I don't want to high jack this thread but you guys are using the wrong equipment. If you were using vacuum kilns, you wouldn't even consider 8/4 thick. True you do want to go straight from saw to kiln but even 12/4 will dry with zero defects in 14 days. So, if you have a market for heavy lumber, get the proper equipment. Otherwise, you are wasting a lot of time and material, which reminds me of some heavily figured 8/4 hard maple I recently dried. The owner had paid $10/BF and the 10' pieces were cut 128".

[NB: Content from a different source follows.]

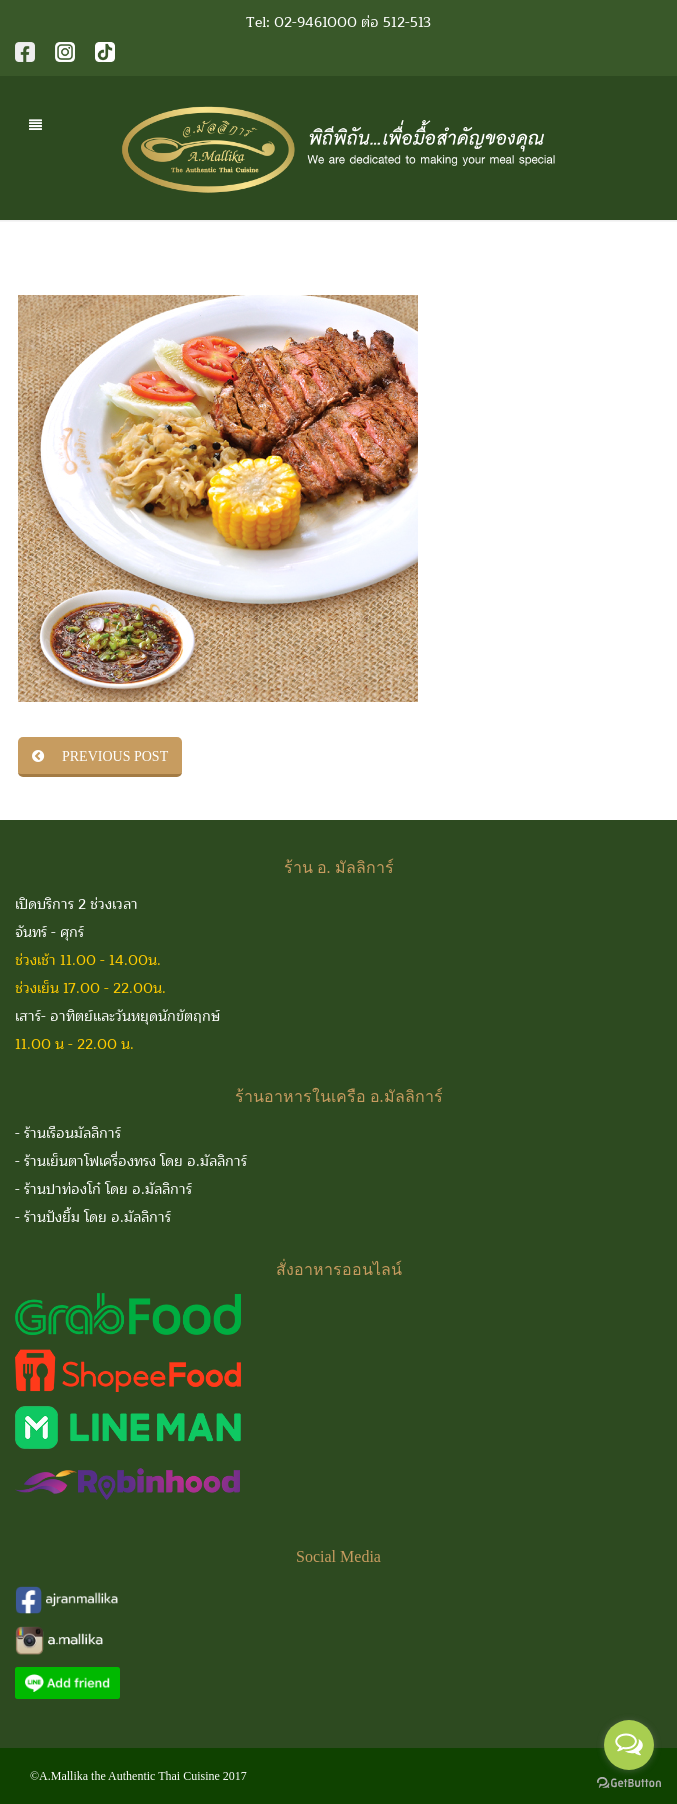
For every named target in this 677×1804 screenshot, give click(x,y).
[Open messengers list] (629, 1745)
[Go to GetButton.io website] (629, 1783)
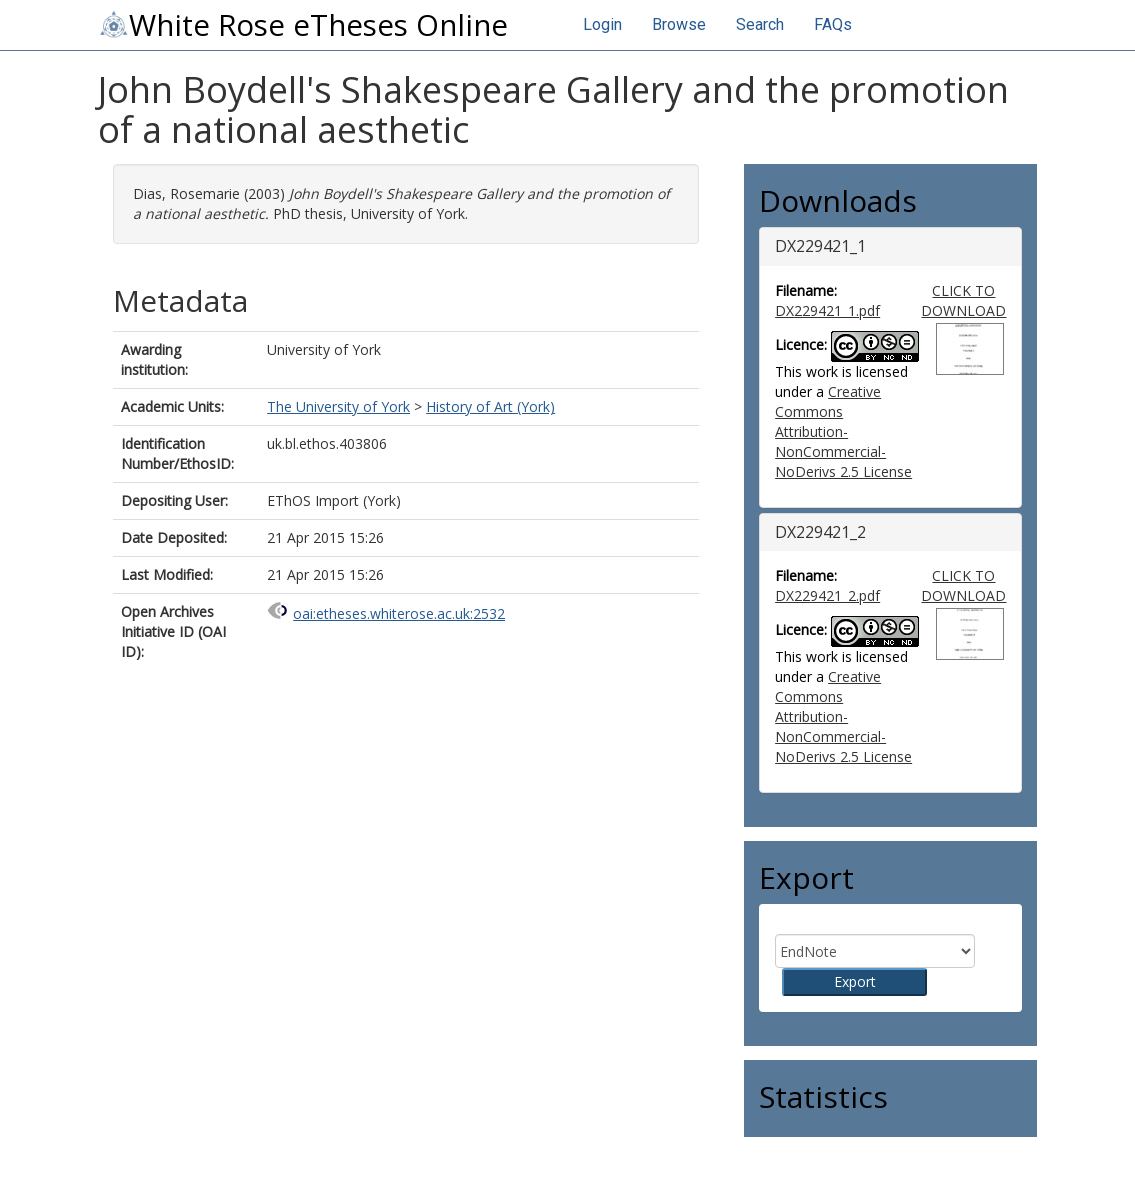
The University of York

From Gene Wengert, forum technical advisor:
I agree with Contributor O's approach. But, in this case with the need to know immediately I suggest drying in an open shed (to maintain the highest quality, compared to air drying outside) and then going into the kiln at a fairly low MC (under 30% MC). I do not like to go into the kiln with slow drying lumber at a higher MC. The reason is that it ties up the kiln, so after 120 days you have added perhaps $300 to $400 per MBF to price of the lumber. This means that the 2000 BF kiln with three loads a year is generating about $1000 net profit a year. With air dried, and a 30 day cycle (and maybe you could dry ten loads and add ten times more profit, even with a small additional quality loss).
From Contributor I:
My experience is very limited, but I've been studying it and analyzing it and I think my theory is sound. I agree with Gene. The literature says that shed-drying (not yard drying) of green oak produces just as good quality oak as going straight to kiln. As long as RH is below 70% in a shed, biological degrade is mitigated. Slow drying doesn't necessarily cause mold. Specifically, mold grows when the environment is both above 70% RH *and* below 95 deg.F.
Theoretically, there is less stress on the oak in air drying than in kiln drying. So using Contributor Z's logic, why not take the safe route, be patient and get high dollar? I suppose that a climate-controlled environment would only be preferable to a shed, if the shed environment had RH above 70%, or it was windy or it was really hot.
If checking is caused when green-wood is dried too fast, and the purpose of a kiln is to dry faster, then why would you want to put a green check-prone species into a kiln? Isn't that nuts? Why even take that risk, if air drying is safer? It seems to me the best approach is to air dry your oak down to 30% MC, then kiln dry. Best not to air dry below 30% MC. If you really want top quality, use a climate-controlled environment at around 70% RH and 70 deg.F, or whatever the optimum is, where the RH high enough to slow drying, but low enough to inhibit biologicals and where the temperature is high enough that the wood will dry, but low enough to minimize checking.